Even with that impairment, I have always loved to read. Stories mean everything to me. I was the kid who woke up on a summer morning, picked up my book where I’d left it on the nightstand and read until my parents kicked me out of the house. Then I’d read outside, lying in the grass until it got dark. Then I’d read in bed until my parents made me turn off the lights. 


Skip to my first years living in Los Angeles when my hours-each-way commute became unbearable and a dear friend suggested audiobooks. Wow! It was like winning some kind of lottery. 


I almost exclusively read contemporary romance. 


It was actually audiobooks that led me to romances. No matter what audiobook service I tried, I found myself turning to Penny Reid, Lauren Blakely, Abby Jimenez, Helen Hoang. My longest relationships have been with Joy Nash and Chris Brinkley, Andi Arndt and Sebastian York, Erin Mallon and Zachary Webber, my OG narrator rockstar Carly Robins. One long winter I listened to every Audible Original holiday romance on the roster. (By the time spring rolled around that year, we were locked down and I had a lot of free time on my hands. That’s what led me to write my debut novel Holland, My Heart. But that is another blog post entirely.)


There are lots of “diversify your reading” challenges out there.


I’ve participated in some very fun and productive writing challenges on social media, but I was looking for a reading challenge I could get into. I kept seeing challenges that had tasks like “read a nonfiction book” or “read a book written by a woman”. Seriously? I finally got fed up and developed my own Diversify Your Romance challenge. 


Since January, I’ve been posting book recommendations in these categories. 


📚Audiobook with BIPOC narrator

📚A library book (I'm terrible about this!)

📚By a trans author

📚By an Asian or Asian American author

📚Afrofuturism or Africanfuturism (I can't wait to talk about these!)

📚Disability rep

📚An FMC athlete

📚Retelling of non-western mythology

📚Set in another country

📚Muslim main character

📚FMC older than 50

📚By a South Asian author

📚A book in translation

📚By an First Nations, Native American, Indigenous or Aboriginal author

📚A monster romance (this will be my first!)

📚A biracial protagonist

📚A physical paperback or graphic novel 

📚By a BIPOC author (this has taken on a whole new shape; see below) 

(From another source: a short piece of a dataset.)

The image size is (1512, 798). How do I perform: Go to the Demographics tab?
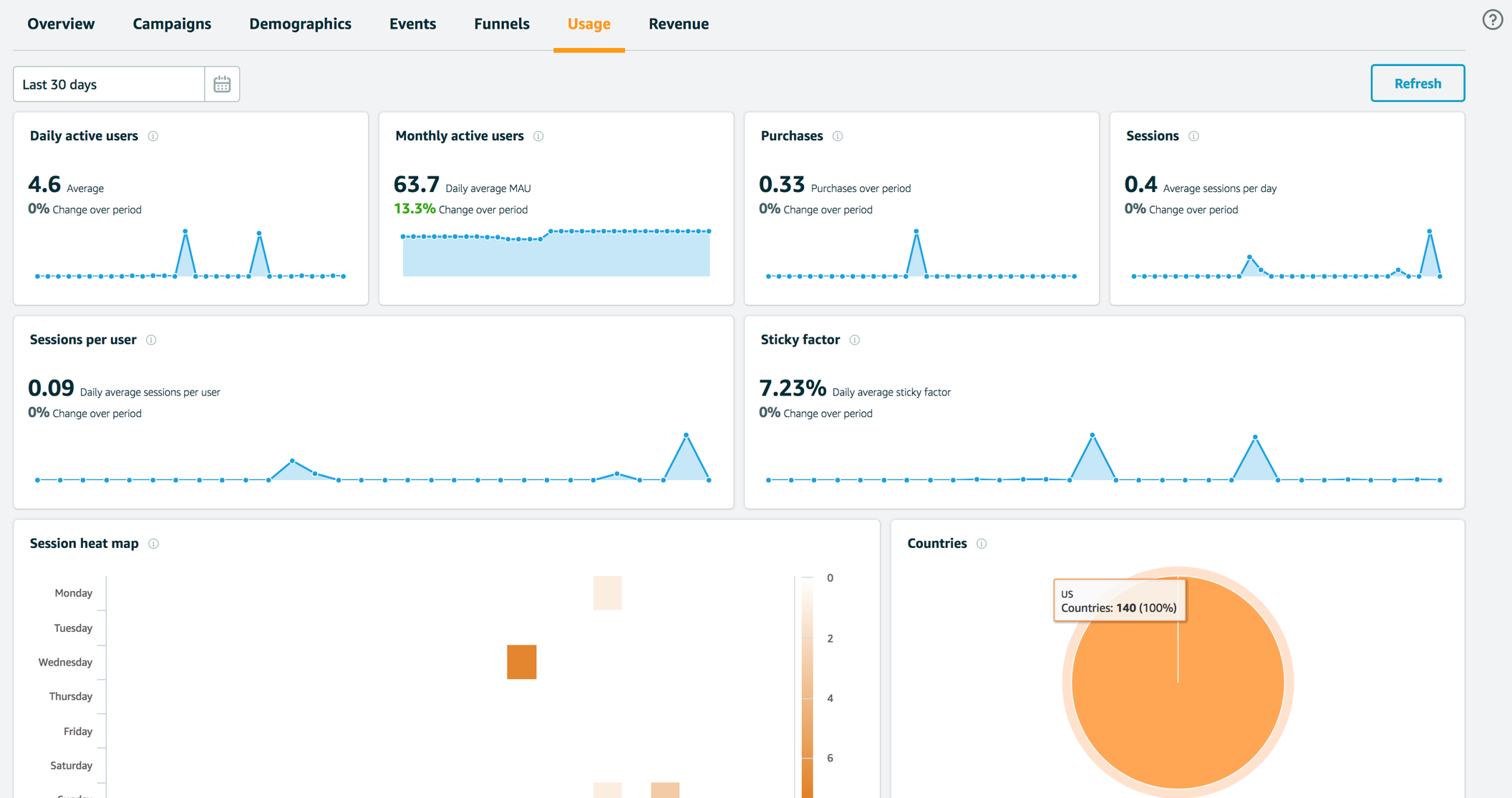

Here are some highlights from the last 18 weeks. 


Audiobook with a BIPOC narrator

  • One I read: Goal (St. Louis Sires, Book 1) by Alexandria House, narrated by Jakobi Diem & Nicole Small (Please click on Alexandria House’s website! Her logo gives me branding envy)

  • One I wrote: I’m very proud of the narration of Holland, My Heart by Cindy Harden and Brian Rivera. When I reached out to Blue Nose Audio to hire narrators for my first novel, they worked diligently to help me cast Kai, whose mother was Black and whose father was Samoan. Rivera identifies as Pacific Islander and did a beautiful job— many readers comment they love his timbre. Me, too!

  • One I plan to read: Highly Suspicious and Unfairly Cute by Talia Hibbert, narrated by Amina Koroma and Jonathan Andrew Hume


Afrofuturism and/or Africanfuturism

I committed to finding at least three Afrofuturist (or Africanfuturist) romance titles with the full faith that I cannot be the only person who wants to read this combination. Look what I found!


All three are series starters — in for a penny, in for a pound, I always say. Am I the kind of reader who buys the entire series before I’ve begun the first book? Yes. Yes, I am. 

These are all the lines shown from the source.